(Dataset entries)
Start of Block
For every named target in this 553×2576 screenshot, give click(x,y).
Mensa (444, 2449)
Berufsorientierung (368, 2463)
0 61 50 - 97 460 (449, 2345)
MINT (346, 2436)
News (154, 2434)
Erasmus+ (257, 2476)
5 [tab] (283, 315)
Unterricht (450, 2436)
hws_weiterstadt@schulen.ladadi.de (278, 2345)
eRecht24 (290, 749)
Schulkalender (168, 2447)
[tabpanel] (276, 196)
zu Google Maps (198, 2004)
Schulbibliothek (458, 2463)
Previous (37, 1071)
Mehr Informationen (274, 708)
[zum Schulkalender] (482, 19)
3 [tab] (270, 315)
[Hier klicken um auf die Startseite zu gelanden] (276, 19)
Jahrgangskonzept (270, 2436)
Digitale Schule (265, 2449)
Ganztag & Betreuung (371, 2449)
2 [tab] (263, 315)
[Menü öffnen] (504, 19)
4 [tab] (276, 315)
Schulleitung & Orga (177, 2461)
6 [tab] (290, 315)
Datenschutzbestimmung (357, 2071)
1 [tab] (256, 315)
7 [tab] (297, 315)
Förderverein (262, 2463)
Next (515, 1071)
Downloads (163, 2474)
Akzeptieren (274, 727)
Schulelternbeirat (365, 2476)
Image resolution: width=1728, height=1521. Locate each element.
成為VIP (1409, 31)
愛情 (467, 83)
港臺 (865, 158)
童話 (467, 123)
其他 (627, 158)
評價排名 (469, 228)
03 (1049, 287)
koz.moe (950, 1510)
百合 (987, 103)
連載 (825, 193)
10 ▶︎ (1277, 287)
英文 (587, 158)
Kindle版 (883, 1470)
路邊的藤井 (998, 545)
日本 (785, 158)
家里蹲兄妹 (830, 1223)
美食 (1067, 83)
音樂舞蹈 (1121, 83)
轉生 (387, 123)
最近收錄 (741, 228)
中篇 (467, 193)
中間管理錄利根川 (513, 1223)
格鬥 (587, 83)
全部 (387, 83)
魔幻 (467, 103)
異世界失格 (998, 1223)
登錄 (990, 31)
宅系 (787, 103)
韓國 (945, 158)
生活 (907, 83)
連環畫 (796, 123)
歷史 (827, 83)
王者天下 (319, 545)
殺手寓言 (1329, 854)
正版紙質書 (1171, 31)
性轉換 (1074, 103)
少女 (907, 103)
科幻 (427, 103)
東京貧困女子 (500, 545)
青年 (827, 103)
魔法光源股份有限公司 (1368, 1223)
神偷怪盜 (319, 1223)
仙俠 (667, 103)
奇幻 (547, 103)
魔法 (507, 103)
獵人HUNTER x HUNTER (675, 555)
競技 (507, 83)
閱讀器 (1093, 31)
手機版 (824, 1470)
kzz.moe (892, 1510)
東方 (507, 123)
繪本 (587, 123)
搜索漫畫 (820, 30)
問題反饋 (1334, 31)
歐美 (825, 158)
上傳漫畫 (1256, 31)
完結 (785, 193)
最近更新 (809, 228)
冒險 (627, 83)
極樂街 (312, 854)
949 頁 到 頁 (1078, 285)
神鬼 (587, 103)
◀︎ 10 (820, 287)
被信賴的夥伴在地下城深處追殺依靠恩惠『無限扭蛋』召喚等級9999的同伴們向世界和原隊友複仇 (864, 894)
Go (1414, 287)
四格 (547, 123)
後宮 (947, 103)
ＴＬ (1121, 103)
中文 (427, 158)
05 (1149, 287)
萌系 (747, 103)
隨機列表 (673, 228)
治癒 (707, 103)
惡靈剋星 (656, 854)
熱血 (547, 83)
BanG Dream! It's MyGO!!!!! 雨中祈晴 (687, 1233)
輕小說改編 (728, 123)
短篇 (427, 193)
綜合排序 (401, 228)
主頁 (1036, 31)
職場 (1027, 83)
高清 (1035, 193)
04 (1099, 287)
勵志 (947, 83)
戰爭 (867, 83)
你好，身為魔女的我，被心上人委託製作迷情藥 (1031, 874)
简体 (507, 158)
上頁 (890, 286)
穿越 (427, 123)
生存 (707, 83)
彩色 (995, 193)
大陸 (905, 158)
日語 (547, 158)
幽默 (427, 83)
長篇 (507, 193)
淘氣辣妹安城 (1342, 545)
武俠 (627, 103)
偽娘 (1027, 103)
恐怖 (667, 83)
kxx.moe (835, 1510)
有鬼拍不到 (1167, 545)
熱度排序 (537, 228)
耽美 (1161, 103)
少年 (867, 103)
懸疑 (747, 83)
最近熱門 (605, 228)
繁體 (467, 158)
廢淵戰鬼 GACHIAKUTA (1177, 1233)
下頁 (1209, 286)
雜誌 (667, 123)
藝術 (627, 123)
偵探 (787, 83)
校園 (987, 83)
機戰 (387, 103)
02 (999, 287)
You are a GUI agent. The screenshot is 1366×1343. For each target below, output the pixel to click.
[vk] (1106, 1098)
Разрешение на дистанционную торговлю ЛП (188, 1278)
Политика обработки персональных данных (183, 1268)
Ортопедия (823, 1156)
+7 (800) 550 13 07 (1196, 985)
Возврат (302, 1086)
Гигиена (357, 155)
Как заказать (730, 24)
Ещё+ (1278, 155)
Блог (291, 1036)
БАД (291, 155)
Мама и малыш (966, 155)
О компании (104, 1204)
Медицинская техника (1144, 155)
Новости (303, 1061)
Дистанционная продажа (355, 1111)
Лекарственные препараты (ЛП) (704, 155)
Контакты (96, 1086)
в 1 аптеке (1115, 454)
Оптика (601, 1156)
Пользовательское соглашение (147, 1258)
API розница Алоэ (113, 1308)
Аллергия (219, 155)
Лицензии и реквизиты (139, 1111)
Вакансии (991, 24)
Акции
End of Block
Task: If a line of the records above includes the word "screenshot", count it; state the final number with no other words.

Response to this task: 2